Mes amis sont peu nombreux. Je suis dégoûté des liaisons banales. Pour que j’aime, pour que je m’attache, il me faut trouver conformité parfaite de croyances, d’opinions et de sentiments. Mes amis, et j’en ai eu ainsi, pourront faire mal, si la foi reste, je ne désespérerai pas; au contraire, leur misère me les rendra plus chers. J’ai la preuve qu’on peut de bien loin revenir à Dieu. On parle des amitiés de collège. Il ne m’en reste pas, que je sache, beaucoup. Il y a quelqu’un avec qui j’ai fait toutes mes classes, que j’ai retrouvé à l’Ecole de droit; nous allions aux mêmes conférences, nous nous visitions l’un l’autre. Je l’ai chéri jusqu’à la folie; pourquoi l’ai-je planté là?

Si vous voulez que l’on vous aime,

Bergère, il faut aimer vous-même.

Il se plaignait de n’avoir pas d’ami. Maintenant j’ai quelques amis. Je les chéris comme moi-même. Je cherche à les aimer pour Dieu; je leur dois toutes les jouissances que l’on retrouve dans l’abandon entier d’un coeur à un autre coeur. Chercher mieux me serait impossible; j’ai trop bien rencontré. Je ne chercherai même pas davantage, parce que je ne sais pas me livrer à tout le monde. Depuis longtemps, je ne fais plus d’avances, je repousse même celles qu’on me fait. C’est peut-être un mal, mais qu’y faire?
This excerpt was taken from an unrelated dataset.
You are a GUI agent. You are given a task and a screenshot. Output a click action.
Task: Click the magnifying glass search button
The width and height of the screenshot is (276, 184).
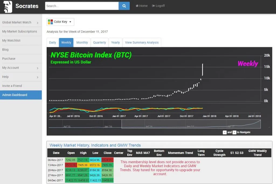(x=124, y=6)
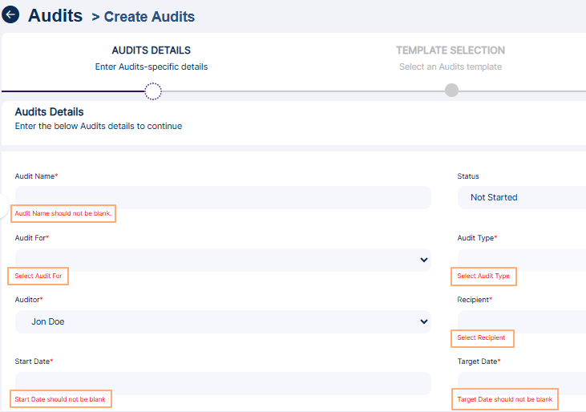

Il me semble que mon amour pour les hommes est grand, pour les pauvres gens surtout. Leur rendre service est pour moi un plaisir. C’est avec peine que je leur trouve des torts, aussi redoutai-je de gronder. Je me crois capable d’un sacrifice.

Me voilà, selon l’idée que j’ai de moi-même. Or, je suis loin de me croire parfait. Il y a beaucoup de choses à réformer en moi, mais il y en a beaucoup qu’il suffit seulement de bien diriger.

II. Que veux-je être?

Le but que je me propose est de profiter à la fois de mes bonnes et mauvaises qualités pour arriver à toute la perfection dont mon être est capable, donnant le plus grand développement à ce que je puis avoir de bon, essayant d’anéantir autant qu’il dépendra de moi tout ce que j’ai de mauvais.

Je ne veux point d’une perfection absolue, mais d’une perfection relative. Dieu seul est absolu et chacune de ses créatures ne saurait, sans violer les lois de son être, aspirer au-dessus de ce qui lui est proposé. Connaître ce à quoi Dieu me destine, voilà donc le moyen le plus sûr de savoir ce dont je suis capable. Travailler à remplir dignement la place où Dieu me veut, telle est pour moi la voie la plus sûre pour arriver à ma perfection.

Or, mes principes, mes affections, mes goûts, me repoussent de ce qu’on appelle la vie du monde, et mon amour de la science, mon choix d’être à Dieu et en Dieu, me font entrevoir comme le comble de l’honneur une place parmi les défenseurs de la vérité. Adorer le Verbe par qui tout a été fait, être l’écho de la parole éternelle et comme le miroir dans lequel celui qui est la vie et la lumière réfléchit ses rayons qui rejaillissent au milieu des ténèbres, tel est, à mes yeux, le but le plus beau pour moi. En vain l’orgueil essaye-t-il de souiller la sainteté de ce désir. Tous les jours je m’efforce de le purifier davantage, et tous les jours, il me paraît plus noble; tous les jours il se présente à moi plus vif, plus brûlant, et remplit mon âme d’une douce espérance et comme d’une joie anticipée.

III. Par quels moyens

Mais, pour forger mon âme et pour la rendre moins indigne du fardeau qu’elle veut s’imposer, un modèle lui est nécessaire. Ce modèle, elle l’a trouvé, et en lui toutes les vertus qu’elle se propose et les forces suffisantes pour conquérir ces vertus. Modèle vivant qui encourage ceux qui le regardent, qui se proportionne à ceux qui veulent l’imiter, qui s’incorpore vraiment à ceux qui veulent le réaliser en eux par la ressemblance. Ce modèle, c’est le Fils de Dieu dans chacune des parties de sa vie mortelle, alors qu’il voulait être appelé le Fils de l’homme; mais surtout, pour moi, lorsqu’il instruisait les pécheurs et annonçait la vérité aux nations assises à l’ombre de la mort.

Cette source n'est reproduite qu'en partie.